— Page text —
== == ==
And then examples: Music generation (to generate 4th movement of last symphony from Schubert!), sentiment classification, machine translation (with Attention mechanisms which provide learnable memory access to solve Not long memory), trajectory prediction, environmental modeling.

2/16/21 - Intro to TensorFlow; Music Generation - software lab 1

As an exercise I have completed labs in TensorFlow and adapted them in PyTorch.

With LSTM, I ran into this error: UnknownError: Fail to find the dnn implementation. [Op:CudnnRNN]

Which is solved by calling tf.config.experimental.set_memory_growth.

import tensorflow as tf 
gpus = tf.config.list_physical_devices('GPU')
if gpus:
  try:
    # Currently, memory growth needs to be the same across GPUs
    for gpu in gpus:
      tf.config.experimental.set_memory_growth(gpu, True)
    logical_gpus = tf.config.experimental.list_logical_devices('GPU')
    print(len(gpus), "Physical GPUs,", len(logical_gpus), "Logical GPUs")
  except RuntimeError as e:
    # Memory growth must be set before GPUs have been initialized
    print(e)

Music lab is nice to play with. I am not sure I would be able to convert to PyTorch. It would require time!

2/22/21 - Deep Computer Vision - lecture 3

I have never been a big fan of computer vision.

I like the idea developed by Alexander Amini about hierarchy of features. (low level: edges, spots; mid level: eyes, noses)

And how he explains limitation of FC layers for visual detection, and introduction of spatial structure (feature extraction with convolutions)

Some nice examples of hand-engineered convolution filters for different needs: sharpen, edge detect, strong edge detect.

Then classic explanations of CNN with convolution, max pooling.

I like the way classification problems are broken down between feature learning (convolution+relu, pooling, repeated several times) and classification (flatten, FC, softmax) which is a task learning part.
== == ==
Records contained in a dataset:
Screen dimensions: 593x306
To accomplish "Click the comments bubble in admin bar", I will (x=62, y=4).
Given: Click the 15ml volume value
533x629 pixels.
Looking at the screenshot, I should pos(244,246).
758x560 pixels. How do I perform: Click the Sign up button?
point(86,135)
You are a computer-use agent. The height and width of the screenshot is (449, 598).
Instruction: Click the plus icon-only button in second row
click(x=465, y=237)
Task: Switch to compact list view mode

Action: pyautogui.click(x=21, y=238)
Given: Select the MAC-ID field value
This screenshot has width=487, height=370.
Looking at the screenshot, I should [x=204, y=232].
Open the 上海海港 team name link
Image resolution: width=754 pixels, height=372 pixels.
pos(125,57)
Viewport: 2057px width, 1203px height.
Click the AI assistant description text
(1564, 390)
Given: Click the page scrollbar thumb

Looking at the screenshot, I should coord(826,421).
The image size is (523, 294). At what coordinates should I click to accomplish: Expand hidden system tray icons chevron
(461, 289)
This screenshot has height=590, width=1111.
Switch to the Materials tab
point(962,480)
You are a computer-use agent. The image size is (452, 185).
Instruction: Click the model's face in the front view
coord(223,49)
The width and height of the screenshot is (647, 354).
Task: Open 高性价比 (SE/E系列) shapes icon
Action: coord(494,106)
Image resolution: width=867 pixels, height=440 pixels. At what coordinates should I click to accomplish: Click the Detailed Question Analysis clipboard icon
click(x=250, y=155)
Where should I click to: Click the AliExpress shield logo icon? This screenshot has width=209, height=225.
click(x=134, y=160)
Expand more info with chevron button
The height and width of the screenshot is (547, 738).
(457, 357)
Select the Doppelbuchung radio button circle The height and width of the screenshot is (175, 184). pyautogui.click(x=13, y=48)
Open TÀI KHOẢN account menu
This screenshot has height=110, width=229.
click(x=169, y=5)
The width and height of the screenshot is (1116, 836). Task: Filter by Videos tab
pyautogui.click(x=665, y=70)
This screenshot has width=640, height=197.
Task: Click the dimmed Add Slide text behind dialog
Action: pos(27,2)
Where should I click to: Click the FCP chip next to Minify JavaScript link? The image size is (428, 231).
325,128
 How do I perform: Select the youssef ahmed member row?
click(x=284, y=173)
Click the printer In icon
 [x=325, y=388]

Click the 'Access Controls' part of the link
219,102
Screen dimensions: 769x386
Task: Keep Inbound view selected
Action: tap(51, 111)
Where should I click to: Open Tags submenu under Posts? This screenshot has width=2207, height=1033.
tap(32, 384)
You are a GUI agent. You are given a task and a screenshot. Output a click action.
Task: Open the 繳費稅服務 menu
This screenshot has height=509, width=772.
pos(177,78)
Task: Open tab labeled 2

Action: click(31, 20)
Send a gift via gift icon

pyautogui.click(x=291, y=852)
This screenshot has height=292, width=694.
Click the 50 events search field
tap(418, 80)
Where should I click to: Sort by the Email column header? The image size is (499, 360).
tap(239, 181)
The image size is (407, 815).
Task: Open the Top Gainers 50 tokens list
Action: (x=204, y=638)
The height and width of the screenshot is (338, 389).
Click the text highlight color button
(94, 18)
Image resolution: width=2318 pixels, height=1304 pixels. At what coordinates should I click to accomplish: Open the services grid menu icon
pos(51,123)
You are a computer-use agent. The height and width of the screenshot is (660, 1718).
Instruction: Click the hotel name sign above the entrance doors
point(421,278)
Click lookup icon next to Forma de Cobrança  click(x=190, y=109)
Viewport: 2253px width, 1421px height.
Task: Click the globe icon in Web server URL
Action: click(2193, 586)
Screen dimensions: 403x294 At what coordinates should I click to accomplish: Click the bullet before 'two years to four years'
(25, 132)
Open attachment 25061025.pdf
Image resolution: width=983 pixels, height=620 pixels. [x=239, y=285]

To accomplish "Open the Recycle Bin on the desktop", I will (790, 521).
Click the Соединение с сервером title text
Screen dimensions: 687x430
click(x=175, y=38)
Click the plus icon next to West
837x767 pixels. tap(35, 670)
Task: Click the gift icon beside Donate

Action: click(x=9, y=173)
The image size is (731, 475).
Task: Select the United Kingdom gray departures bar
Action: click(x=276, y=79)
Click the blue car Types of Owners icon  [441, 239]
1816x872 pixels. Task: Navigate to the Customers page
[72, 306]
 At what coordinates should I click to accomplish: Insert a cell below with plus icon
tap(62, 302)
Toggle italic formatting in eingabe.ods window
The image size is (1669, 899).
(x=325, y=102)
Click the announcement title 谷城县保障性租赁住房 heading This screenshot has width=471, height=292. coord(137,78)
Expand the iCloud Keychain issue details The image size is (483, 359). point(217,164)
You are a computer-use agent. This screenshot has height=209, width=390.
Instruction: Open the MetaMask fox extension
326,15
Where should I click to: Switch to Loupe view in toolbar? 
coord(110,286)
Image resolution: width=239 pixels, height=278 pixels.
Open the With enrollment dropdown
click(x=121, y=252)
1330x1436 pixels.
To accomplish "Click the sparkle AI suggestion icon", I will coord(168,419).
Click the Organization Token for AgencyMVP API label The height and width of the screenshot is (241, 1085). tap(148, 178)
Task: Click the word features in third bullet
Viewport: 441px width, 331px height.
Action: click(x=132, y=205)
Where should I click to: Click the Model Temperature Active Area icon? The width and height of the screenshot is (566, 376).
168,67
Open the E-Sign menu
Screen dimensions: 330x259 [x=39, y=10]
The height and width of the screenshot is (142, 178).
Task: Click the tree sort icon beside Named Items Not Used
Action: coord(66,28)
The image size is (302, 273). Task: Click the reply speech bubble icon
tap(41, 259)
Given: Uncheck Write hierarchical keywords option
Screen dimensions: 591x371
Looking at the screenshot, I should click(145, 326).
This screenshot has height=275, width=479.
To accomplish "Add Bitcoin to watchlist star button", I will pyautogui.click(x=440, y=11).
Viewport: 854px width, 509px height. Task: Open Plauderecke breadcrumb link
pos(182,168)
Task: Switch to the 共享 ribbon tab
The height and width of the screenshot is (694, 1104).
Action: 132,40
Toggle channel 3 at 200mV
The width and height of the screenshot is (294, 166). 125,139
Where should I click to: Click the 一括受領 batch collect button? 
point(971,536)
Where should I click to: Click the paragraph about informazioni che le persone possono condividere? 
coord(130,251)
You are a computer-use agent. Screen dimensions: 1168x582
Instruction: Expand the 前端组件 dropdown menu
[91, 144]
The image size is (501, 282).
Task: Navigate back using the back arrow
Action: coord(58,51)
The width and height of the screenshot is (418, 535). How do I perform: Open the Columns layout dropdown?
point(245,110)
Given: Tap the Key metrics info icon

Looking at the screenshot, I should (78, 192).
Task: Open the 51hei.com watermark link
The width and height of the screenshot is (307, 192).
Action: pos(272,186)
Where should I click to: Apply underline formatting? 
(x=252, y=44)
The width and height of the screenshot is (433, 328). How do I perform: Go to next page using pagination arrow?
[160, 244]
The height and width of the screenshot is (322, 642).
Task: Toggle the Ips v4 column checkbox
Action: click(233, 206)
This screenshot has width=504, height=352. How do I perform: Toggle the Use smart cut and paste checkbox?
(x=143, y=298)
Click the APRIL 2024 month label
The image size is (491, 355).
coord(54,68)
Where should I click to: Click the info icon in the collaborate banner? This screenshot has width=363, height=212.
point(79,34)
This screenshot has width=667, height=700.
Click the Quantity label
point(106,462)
== == ==
— Written problem —
Extend the deep learning course notes past their last sentence, keeping the same first-person journal style.

— Task result —
The second part (task learning part) can be anything: classification, object detection, segmentation, probabilistic control, …

Nice explanation of R-CNN to learn region proposals.

Introduction to Software lab2: de-biaising facial recognition systems.

3/1/21 - Deep Generative Modeling - lecture 4

From pattern discovered from data (underlying structure of the data), generate examples following these patterns.

Autoencoder: foundational generative model which builds up latent variable representation by self-encoding the input. To train such network, we create a decoder to go from latent variable to generated output, and then compare input to generated output.

Variational autoencoder (vae): with vae we try to encode inputs as distributions defined by mean $\mu$ and variance $\sigma$ . And we want to achieve continuity and completeness:

continuity: points that are close in latent space –> similar content after decoding
completeness: sampling from latent space –> ‘meaningful’ content after decoding

Regularization is pushing to get these properties.

And the learning process is about minimizing reconstruction loss + a regularization term:

Ava is then explaining the smart trick to allow backpropagation to happen. Indeed by introducing stochastic term in the sampling layer, we are breaking the backpropagation logic.

We are moving z from a normal distribution to $\mu$ + $\sigma$ . $\epsilon$ where $\epsilon$ follow a normal distribution of mean 0, std 1.

Explanation then of space disentanglement via $\beta$ -VAEs. It allows latent variables to be independent.

And then some introduction about *GANs (Generative Adversarial Network) which are a way to make a generative model by having 2 neural networks (generator and discriminator) compete with each other.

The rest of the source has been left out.